James’s canyon would be dry except for flood waters. The ranchman had written Damon for information on how to make application for a farming homestead under the new dam project. It was a distressing trip over the mountains. The fire, Damon discovered, had smoldered its way, worm-like, through the humus for days. It was not surprising that the boys had not seen it. It had taken two days to travel a half mile, and in one hour after the wind rose it had swept through eight miles. So swiftly had one part burned, leaping from the crown of one tree to another at forty to fifty feet from the ground, that the growth beneath had merely shriveled, and with rain would spring up again from the roots.
Still, it was a depressing sight, and Damon was glad to get back to the upper Amarillo and the untouched woods again. It was nine o’clock when he lifted a weary leg from the saddle and stepped off on to the cabin porch. Dawn met him, took Little Sorrel’s bridle, unsaddled and turned her loose, then hurried to place Damon’s dinner before him. Cup after cup of steaming coffee he drank in contented silence, then pushed back his chair and held out his arms.
Dawn settled down, disposing her long legs over the arm of the chair. She had stayed at the cabin all day, working about the place. Jack had come over, but hadn’t been there more than an hour when his folks had sent for him. He said he would phone her back, but she hadn’t heard from him, and just about an hour ago one of the Bentys had come by and said that the whole crowd had left. Gone back to town on the evening train. Mr. Perry had been called on business. Dawn handed Damon the morning paper. Jim Benty had brought it up to them.
The banks had crashed! The whole state had been stricken by a sweeping financial disaster. The loans extended to the stockmen and renewed through the past four years had been called in at last, the resources of the state were exhausted, and this morning the First State Bank and the Federal Cattlemen’s Loan had had to close their doors. Yesterday there had been a run on one of the savings banks, which had paid out to the last penny, and the president had given his guarantee to his depositors that he would in time make good to them every cent, and that he would in some way safeguard all his investors.
But the Cattlemen’s Loan!
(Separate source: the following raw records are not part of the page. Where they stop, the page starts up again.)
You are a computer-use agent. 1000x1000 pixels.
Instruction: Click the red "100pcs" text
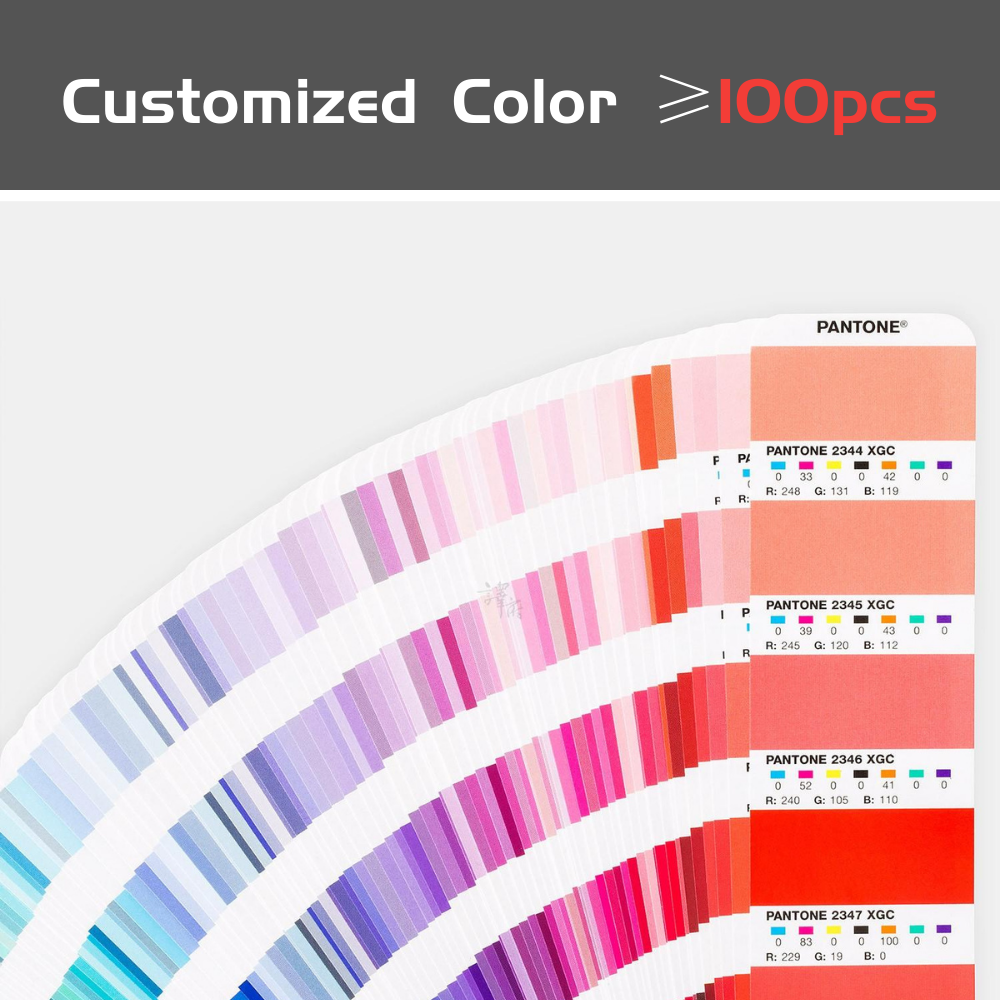(x=827, y=104)
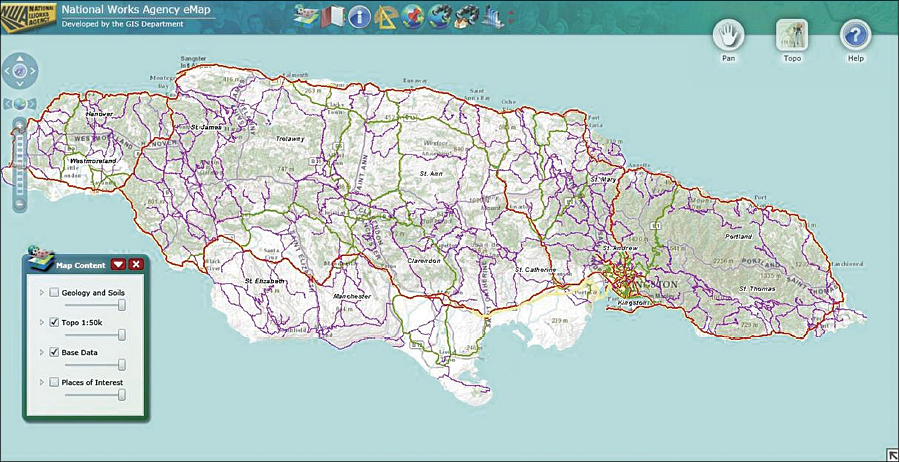
Task: Switch to the Topo basemap
Action: (x=792, y=36)
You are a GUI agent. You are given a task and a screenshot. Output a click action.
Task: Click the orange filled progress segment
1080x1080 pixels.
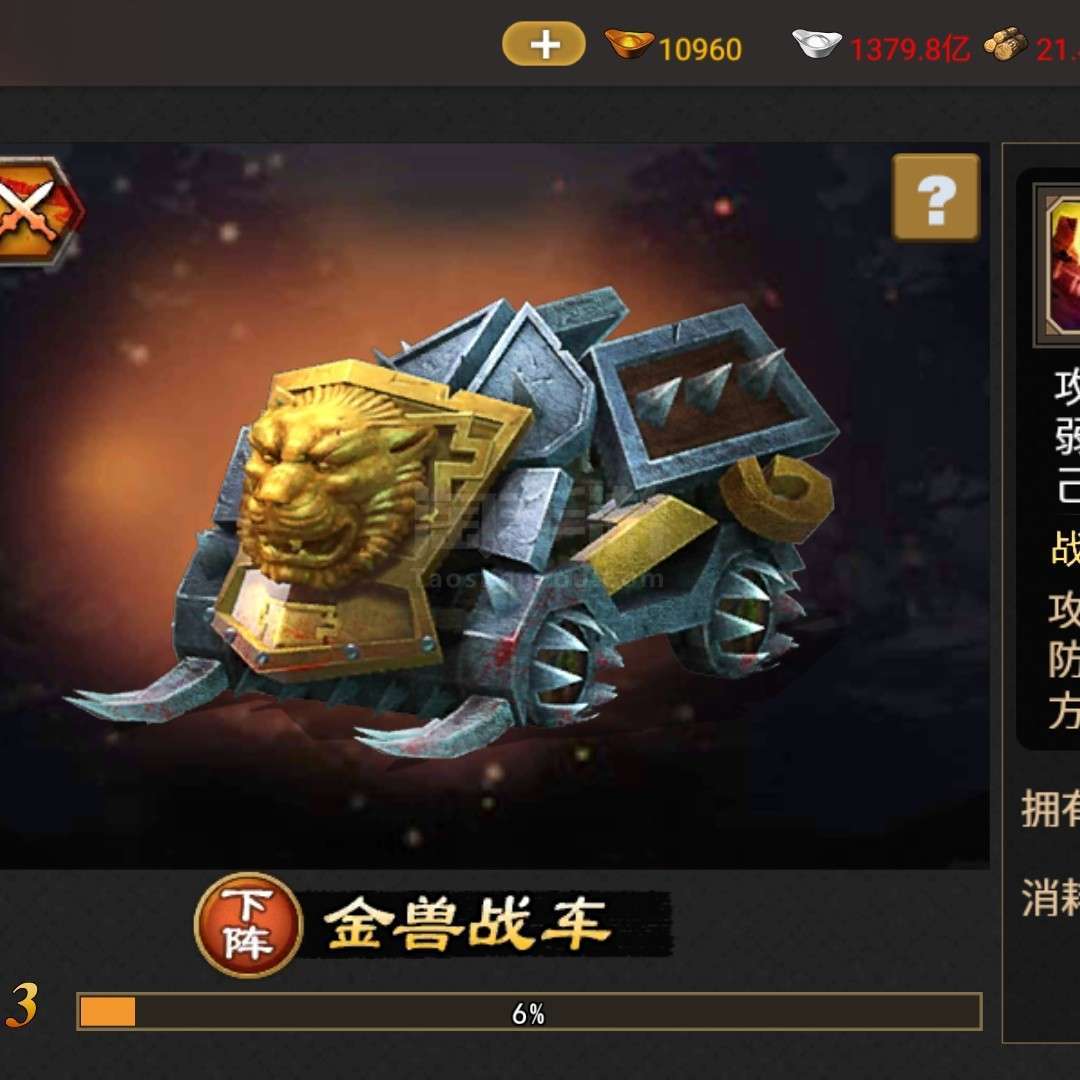[107, 1012]
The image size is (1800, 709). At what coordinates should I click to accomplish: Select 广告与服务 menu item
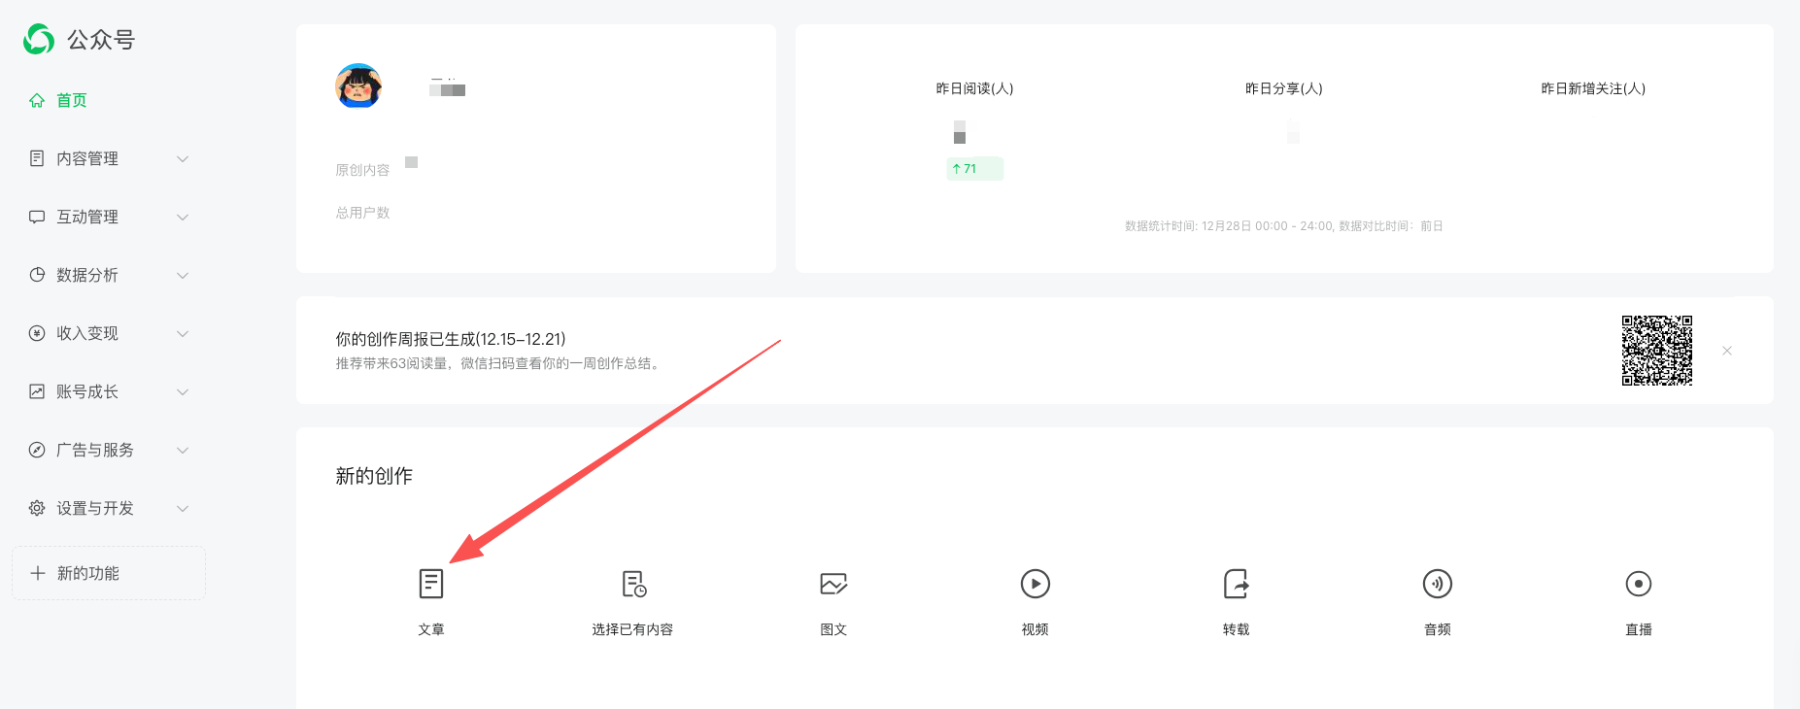click(94, 450)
Perry up here hunting with this damnable thing imminent! Had he wanted to be out of the way when it happened? Or was he trying to get help from the Kansas banker? The paper said that although the Cattlemen’s Loan had been the last to go under, its resources had already been exhausted.
Damon read and reread the front page. Then he threw it down, smiling bitterly.
“Money in the bank,” he said. “Money in the bank, oh, yes! Your money, Dawn. Yours! My God, that young—”
“Don’t say it, Daddy; don’t say it!” Her firm fingers were on his lips. “Perhaps it isn’t gone. Wait till tomorrow, darling. And—I don’t care, Damon. Honest, I don’t. We’ve got our home, we’ve got Piñon and Little Sorrel, our jobs. And, Dad, look! We’ve still got a chance at the Silverstake Mine. See.” She thrust the paper before him again, pointing to a small boxed item.
Congress had refused the bill to open up the Indian Reservation for public grazing or any public uses whatsoever. But a statement made by the Indian Office said that the survey made by the Land Office would have to be the accepted boundary. That would mean that the Indians would be cut off from the Sacred Source which they loved so much, and it would also impair their title to the use below of their own water. It left Damon’s claim on the public domain.
“Daddy, tomorrow I’ll ride over there.” Damon nodded. Nothing made much difference anyhow. She might as well look for the old pine tree again, if she wanted to.